Exercise details >> Please reproduce the part of the logging-accident thread between "## Crofter (Mar" and "more the trend.", inclusive.

Source document >>
________
# Man killed by tree dropped by logging crew.



## Sylvatica (Mar 13, 2005)

http://nsnlb.us.publicus.com/apps/pbcs.dll/article?AID=/20050313/NEWS02/50313014/-1/news


----------



## clearance (Mar 13, 2005)

First of all the story doesn't really tell what happened. I feel sorry for everyone involved, not just the mans family. We don't know if the area was ribboned off, flagged in some manner or not. I am sure the accident investigation will determine this, but, and I will not speculate what happened here, but I have personally seen crazy actions by the public. Again, we don't know what transpired here but I have seen people walk past warning signs that said AREA CLOSED TREE FALLING and step over cones around the sign. I have seen people walk right into the death zone when trees were being climbed and logged from the top down. Our compensation rules state that "only a worker with associated duties may enter an active falling area". If the area was flagged and identified we know whos fault it was, same as if it was'nt, no matter what this is very sad.


----------



## tophopper (Mar 13, 2005)

i agree very sad...


----------



## Crofter (Mar 14, 2005)

Flagging and signs are in some cases are not being considered due diligence where the danger is life threatening. It will serve to decrease the number of possible entrants to the area, but the immediated area may have to be flagged and MANNED the same as for a blast zone. It seems ridiculous for loggers to have to do this, but it seems to be more and more the trend.
________
Data records >>
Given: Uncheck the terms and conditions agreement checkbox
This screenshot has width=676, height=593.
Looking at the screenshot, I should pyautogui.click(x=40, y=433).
________
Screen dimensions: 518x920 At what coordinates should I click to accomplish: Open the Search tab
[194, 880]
________
Response for this exercise >>
## Crofter (Mar 14, 2005)

Flagging and signs are in some cases are not being considered due diligence where the danger is life threatening. It will serve to decrease the number of possible entrants to the area, but the immediated area may have to be flagged and MANNED the same as for a blast zone. It seems ridiculous for loggers to have to do this, but it seems to be more and more the trend.